On croit que le tracé original de ces trous n’a pas été utilisé longtemps, car la partie de terrain couvrant les trous 11 et 15 actuels a été préparée et drainée, à la suite de quoi les trous du neuf de retour ont été réorganisés. Le nouveau plan plaçait les trous plus courts aux environs du 11e trou actuel, prévoyait un long 14e trou, soit le 13e trou actuel allongé à 545 verges, et un trou coudé vers la gauche aboutissant au vert du 15e trou. Le dernier changement majeur a été proposé aussi tôt qu’en 1930, mais il n’a été réalisé qu’en 1953. Il s’agissait d’abandonner un des trous courts au 11e et 12e trous et de le remplacer par le 14e trou actuel. Plusieurs membres ont contesté ce plan chaque fois qu’il a été présenté. Les années de crise économique, suivies de près par la Deuxième Guerre mondiale, ont contribué à augmenter les délais. Finalement, le plan a reçu l’aval des membres en 1953, mais non sans une vive opposition. Aujourd’hui, les critiques ont peu à peu disparu, même si cela fait encore jaser les vieux membres à l’occasion. En 1963, un projet majeur s’est concrétisé par l’installation d’un système d’arrosage complet du parcours avec l’eau puisée dans la Voie maritime du Saint-Laurent.

LE CHALET
Lors de sa construction en 1913, le chalet comprenait la salle à dîner actuelle, la cuisine, des casiers au rez-de-chaussée et un vestiaire à l’étage. Il s’agissait d’une structure modeste qui a très bien répondu aux besoins des membres pendant quinze ans, mis à part quelques changements mineurs. Comme il n’y avait pas d’électricité dans le secteur, l’éclairage était assuré par des lampes à acétylène. L’eau provenait de puits à ciel ouvert et elle était pompée à un réservoir situé sous le tertre de départ du 1er trou. La salle à dîner servait un nombre limité de personnes et les membres devaient réserver à l’avance s’ils avaient l’intention de rester pour dîner. Les boissons alcooliques étaient interdites sur les lieux, règle qu’on appliquait strictement en fouillant fréquemment les casiers et en confisquant toute boisson qu’on y trouvait.
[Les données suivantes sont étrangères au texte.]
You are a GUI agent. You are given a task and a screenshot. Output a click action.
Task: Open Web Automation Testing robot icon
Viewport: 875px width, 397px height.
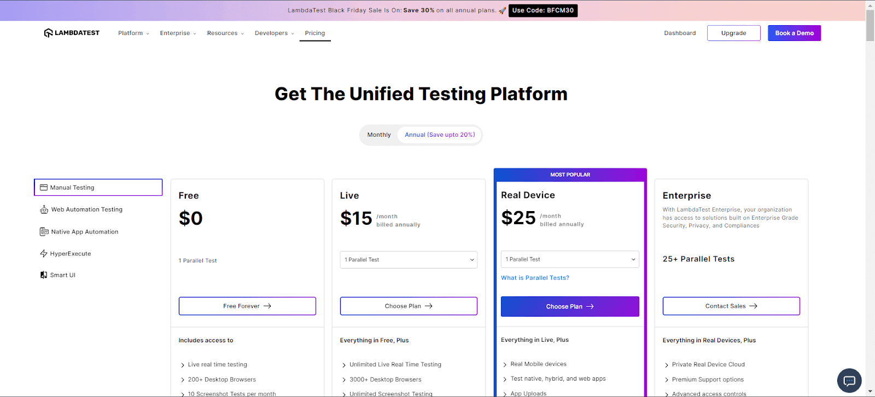coord(44,209)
En 1925, les premières améliorations d’importance ont été réalisées. Une ligne électrique a relié le club à la Jonction Adirondack, on a creusé un puits artésien et on a érigé un réservoir d’eau. Le club comptait alors un nombre maximal de membres et les installations devenaient de plus en plus inadéquates. En 1928, le comité exécutif a donc reçu le mandat d’élaborer un programme de construction visant à ajouter une aile à la partie ouest du chalet pour loger les bureaux, le vestiaire des hommes et la boutique du professionnel, à prolonger la partie est pour fournir de meilleures installations au club des dames, à agrandir la cuisine et à ajouter un casse-croûte.
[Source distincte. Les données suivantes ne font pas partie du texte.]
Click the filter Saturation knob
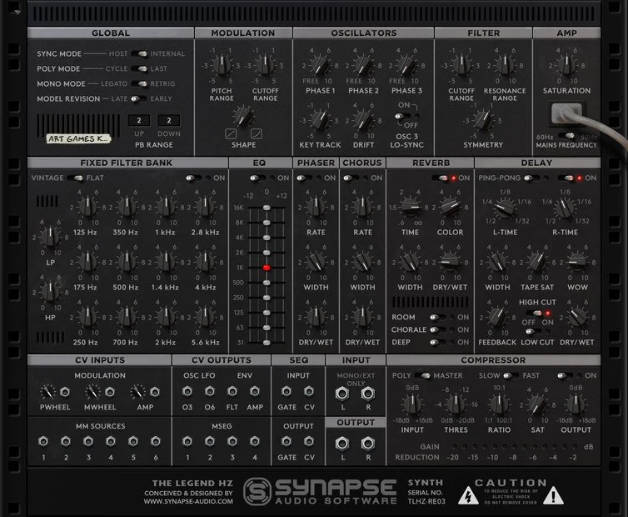This screenshot has width=628, height=517. [566, 65]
Un système de gicleurs a été installé en 1938 et la boutique du professionnel a été agrandie en 1949.

La plus récente addition au chalet, complétée en 1956, comprenait le « Club Room », la conversion du casse-croûte en salon des hommes ou salle des trophées (salon Gordon B. Taylor aujourd’hui) et la modernisation de la terrasse.
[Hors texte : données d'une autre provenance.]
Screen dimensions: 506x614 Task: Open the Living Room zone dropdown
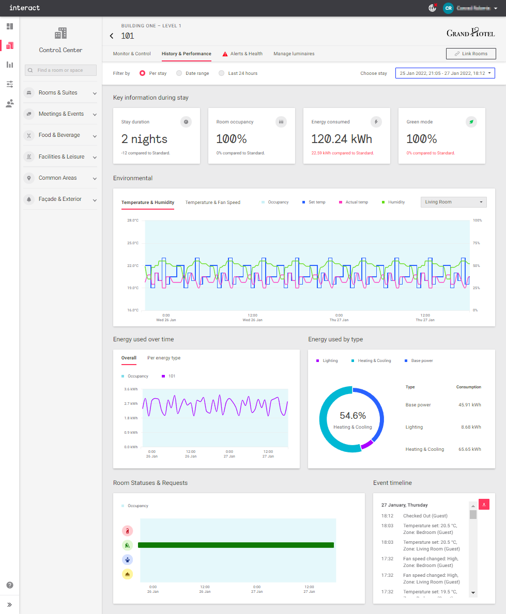pyautogui.click(x=454, y=202)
Le chalet a fait l’objet d’un bon nombre de changements et de réaménagements majeurs au cours des années, mais il n’en garde pas moins tout son charme et sa simplicité originale tout en continuant de bien servir les membres.

Kanawaki accueille l’Omnium Canadien de 1929, remporté par le légendaire Leo Diegel.

Le film de Disney ‘’Un Parcours de légende’’, mettant en vedette Shia LaBeouf et basé sur l’histoire véridique de Francis Ouimet lors du US Open de 1913, a été filmé à Kanawaki, et certains de nos membres ont eu le privilège d’y être figurants. Notre golfeur professionnel John Murray a entrainé les acteurs et a servi de doublure pour certaines scènes.